• **REQUIRED WORK**: Would you please output the lines from the one holding "Task: Select the BeanDefinitionRegistry node" to the end of the entries, exactly and with no others?

• **TASK INPUTS**:
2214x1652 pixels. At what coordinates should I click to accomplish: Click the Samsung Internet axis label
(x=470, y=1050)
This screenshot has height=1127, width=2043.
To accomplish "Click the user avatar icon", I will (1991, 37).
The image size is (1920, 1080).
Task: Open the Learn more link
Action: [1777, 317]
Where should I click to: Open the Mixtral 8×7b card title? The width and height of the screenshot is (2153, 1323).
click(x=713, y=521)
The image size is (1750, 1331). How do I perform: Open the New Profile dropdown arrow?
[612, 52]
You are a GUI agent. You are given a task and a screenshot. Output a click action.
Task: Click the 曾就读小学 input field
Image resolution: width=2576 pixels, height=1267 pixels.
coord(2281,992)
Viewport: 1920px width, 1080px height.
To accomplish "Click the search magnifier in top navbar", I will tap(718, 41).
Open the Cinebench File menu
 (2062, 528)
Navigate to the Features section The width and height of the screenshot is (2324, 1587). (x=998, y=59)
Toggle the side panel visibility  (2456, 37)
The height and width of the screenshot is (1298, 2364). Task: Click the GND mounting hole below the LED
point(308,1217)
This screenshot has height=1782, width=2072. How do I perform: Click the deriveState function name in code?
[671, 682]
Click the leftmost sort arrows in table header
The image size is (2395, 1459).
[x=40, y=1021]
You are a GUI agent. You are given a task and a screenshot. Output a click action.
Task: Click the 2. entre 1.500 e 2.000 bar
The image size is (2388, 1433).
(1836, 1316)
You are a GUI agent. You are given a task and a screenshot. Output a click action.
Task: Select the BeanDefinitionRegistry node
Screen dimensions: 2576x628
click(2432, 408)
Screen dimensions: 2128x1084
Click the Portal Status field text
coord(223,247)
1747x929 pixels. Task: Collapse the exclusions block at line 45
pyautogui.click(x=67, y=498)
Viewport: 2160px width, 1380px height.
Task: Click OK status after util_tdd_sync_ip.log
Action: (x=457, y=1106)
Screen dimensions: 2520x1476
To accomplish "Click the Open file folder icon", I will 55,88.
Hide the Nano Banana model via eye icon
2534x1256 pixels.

• **EXERCISE RESULT**:
Task: Select the BeanDefinitionRegistry node
Screen dimensions: 2576x628
click(2432, 408)
Screen dimensions: 2128x1084
Click the Portal Status field text
coord(223,247)
1747x929 pixels. Task: Collapse the exclusions block at line 45
pyautogui.click(x=67, y=498)
Viewport: 2160px width, 1380px height.
Task: Click OK status after util_tdd_sync_ip.log
Action: (x=457, y=1106)
Screen dimensions: 2520x1476
To accomplish "Click the Open file folder icon", I will 55,88.
Hide the Nano Banana model via eye icon
2534x1256 pixels.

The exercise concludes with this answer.